### WHAT TO DO
Every line from the start of the records through the line with "Given: Click the '30:2' answer text" is to be written out exactly; pictures are not.

───── GIVEN ENTRIES ─────

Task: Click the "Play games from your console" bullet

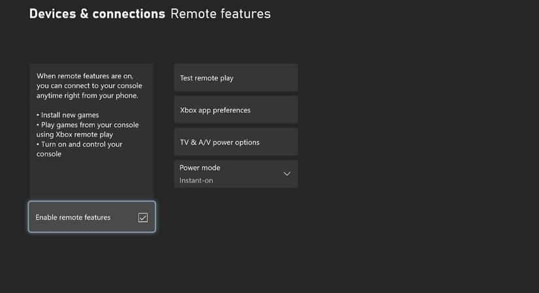Action: 88,125
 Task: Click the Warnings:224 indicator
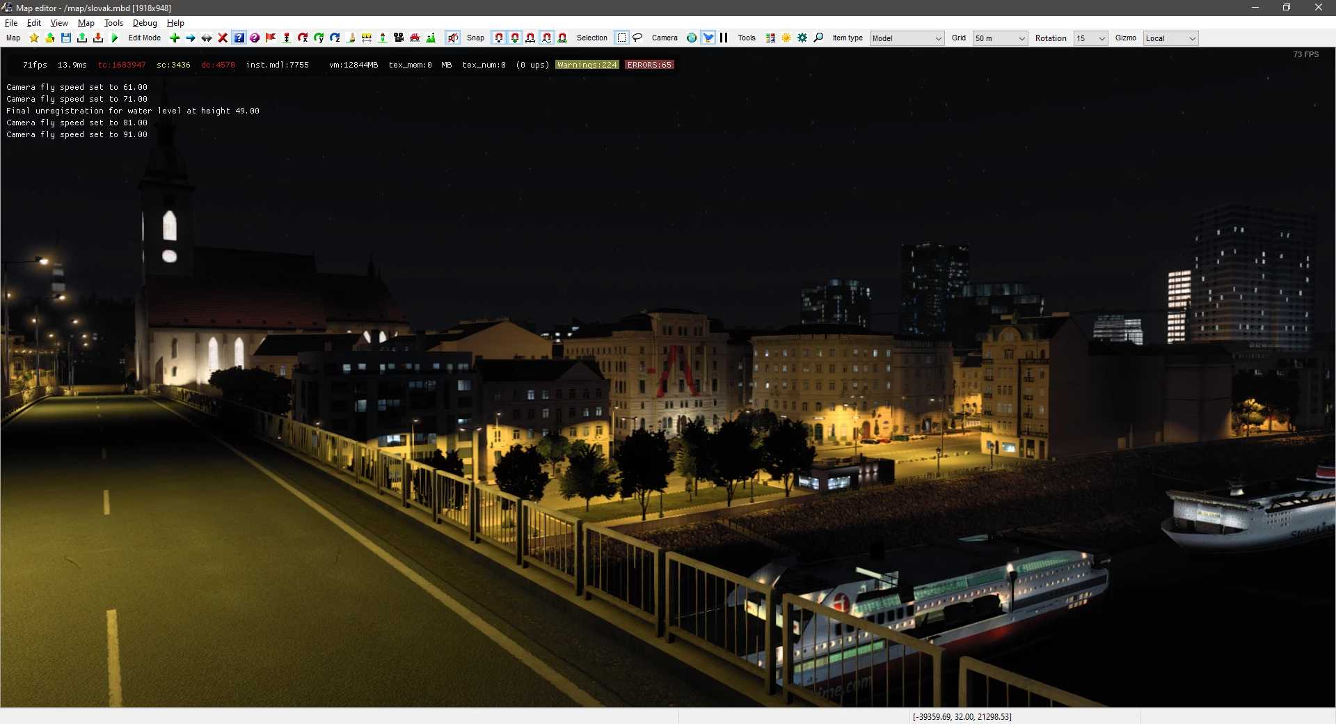[x=587, y=65]
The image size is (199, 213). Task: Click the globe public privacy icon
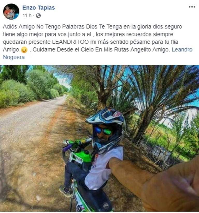38,16
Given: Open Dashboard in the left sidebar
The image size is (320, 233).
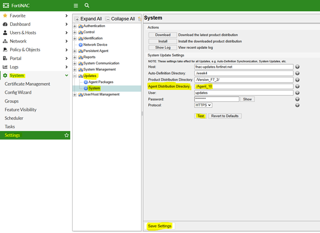Looking at the screenshot, I should 20,24.
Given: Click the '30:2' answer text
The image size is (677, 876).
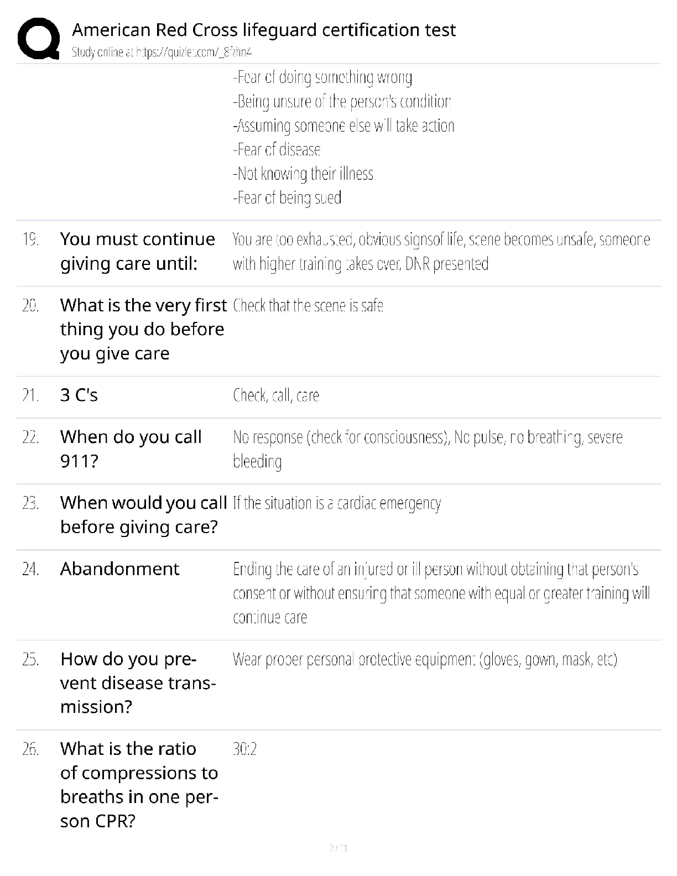Looking at the screenshot, I should point(245,749).
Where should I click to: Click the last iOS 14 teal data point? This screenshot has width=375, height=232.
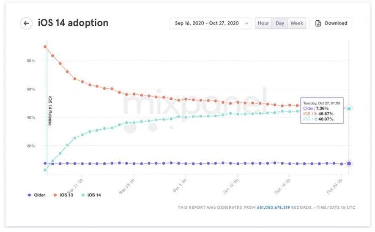click(349, 109)
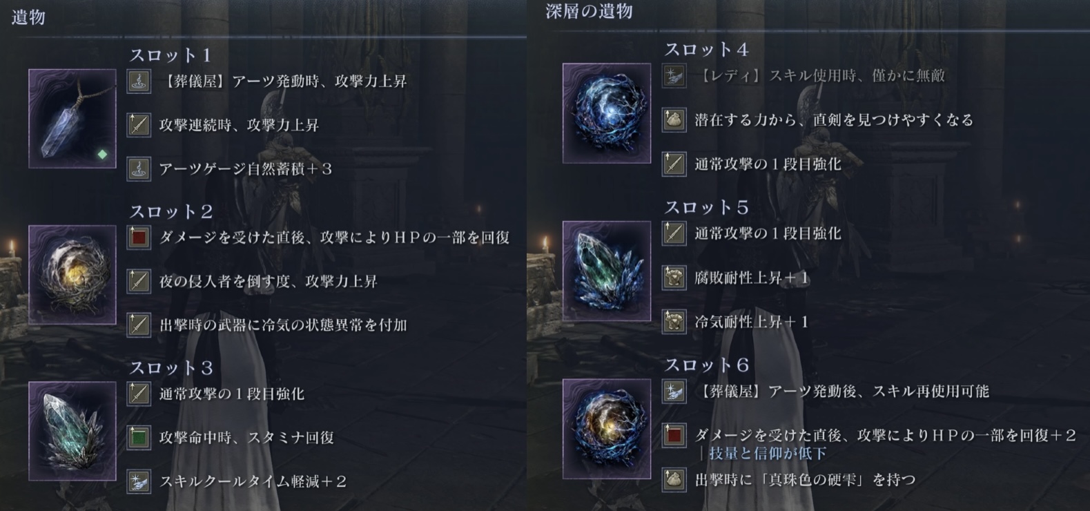Screen dimensions: 1090x511
Task: Click the スロット6 heading label
Action: tap(706, 365)
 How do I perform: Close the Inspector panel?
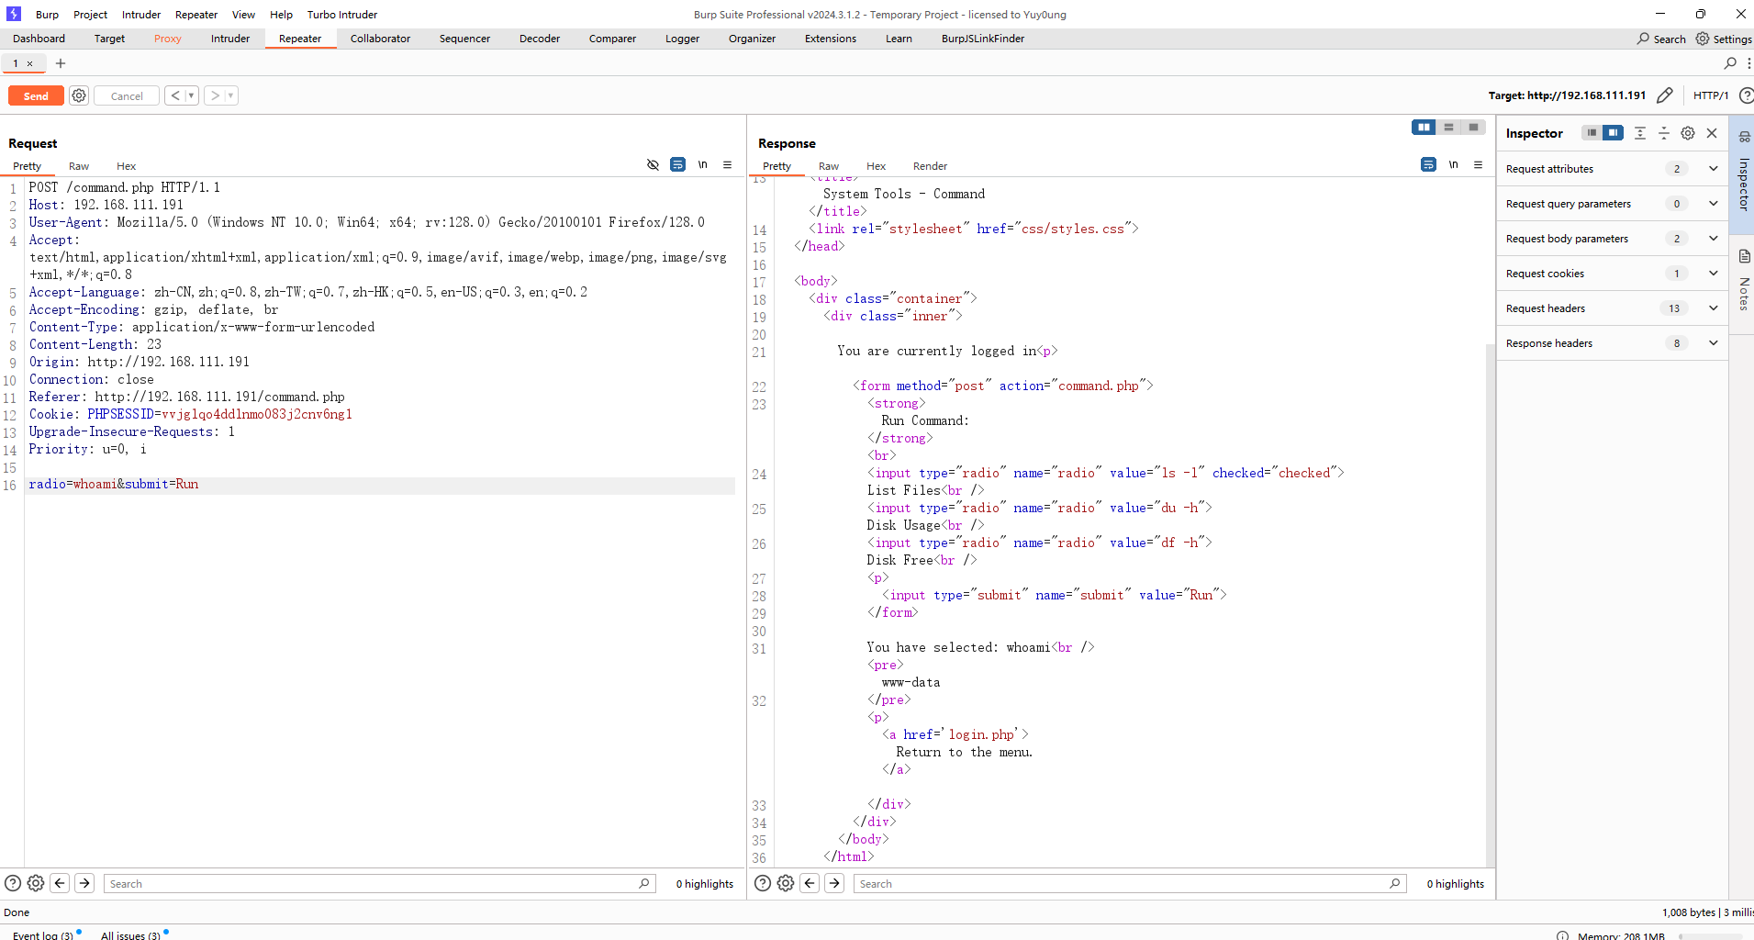(1712, 133)
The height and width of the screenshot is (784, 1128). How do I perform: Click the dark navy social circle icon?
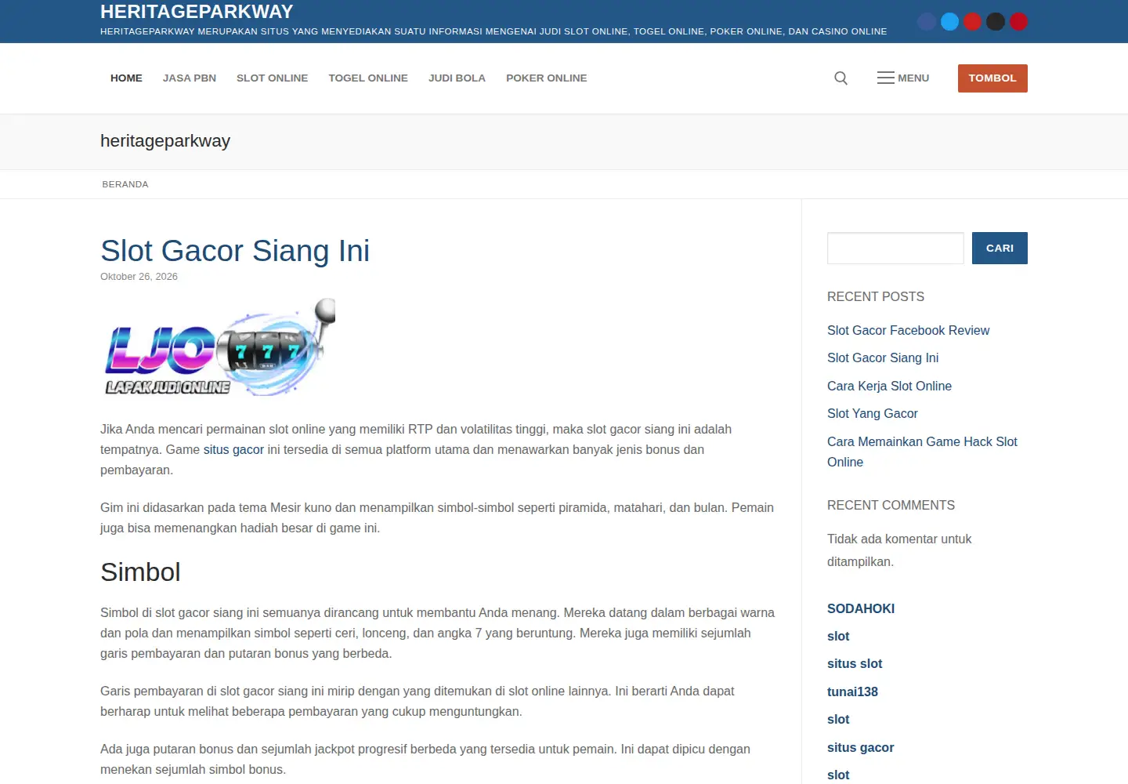click(x=927, y=22)
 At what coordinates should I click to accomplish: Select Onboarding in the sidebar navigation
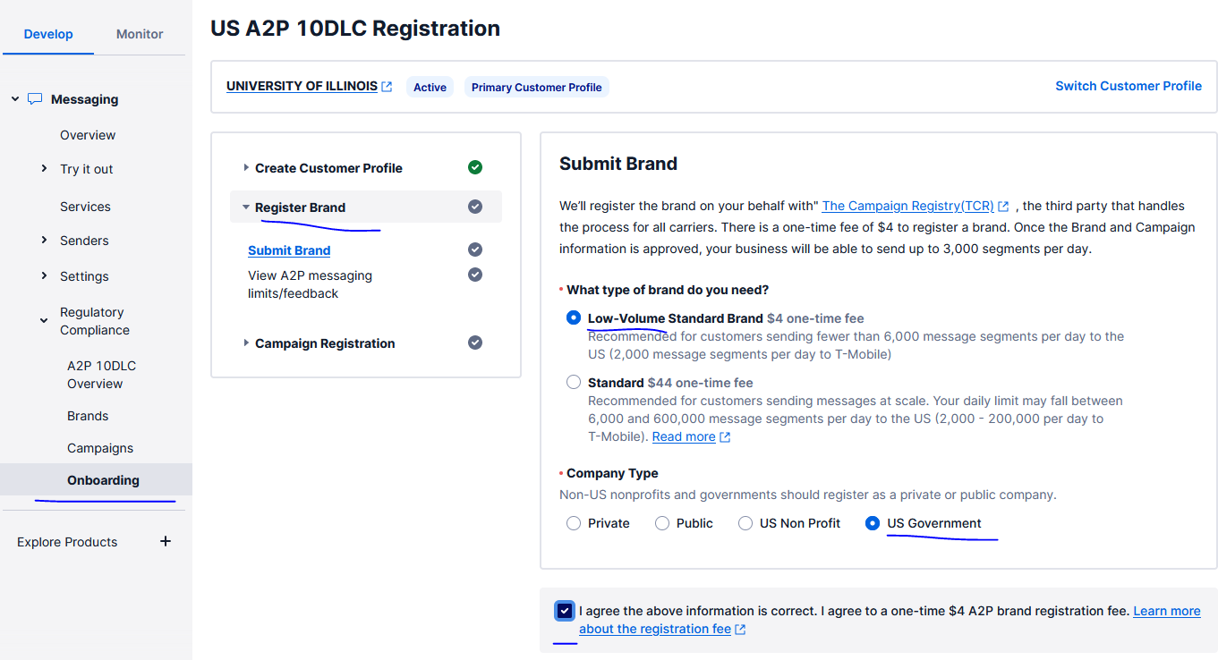tap(103, 479)
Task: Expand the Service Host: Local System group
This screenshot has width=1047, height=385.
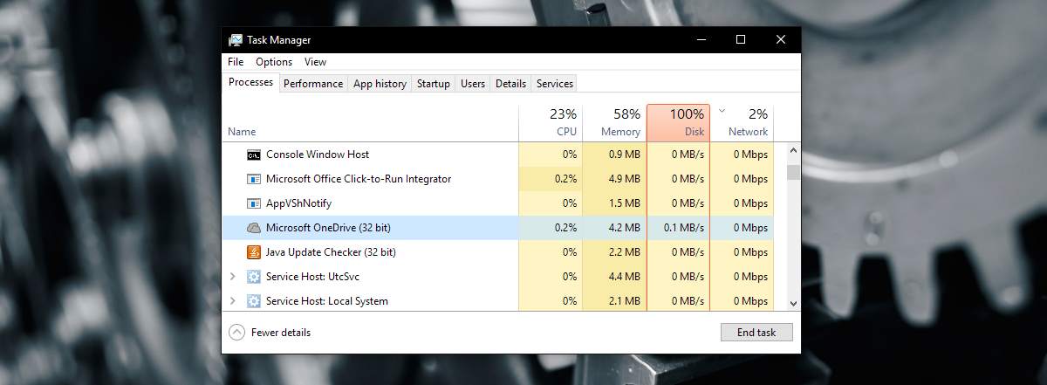Action: (x=232, y=301)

─────

### ANSWER BOX
Task: Click the "Play games from your console" bullet

Action: 88,125
 Task: Click the Warnings:224 indicator
[x=587, y=65]
The image size is (199, 213). Task: Click the globe public privacy icon
38,16
Given: Open Dashboard in the left sidebar
The image size is (320, 233).
Looking at the screenshot, I should 20,24.
Given: Click the '30:2' answer text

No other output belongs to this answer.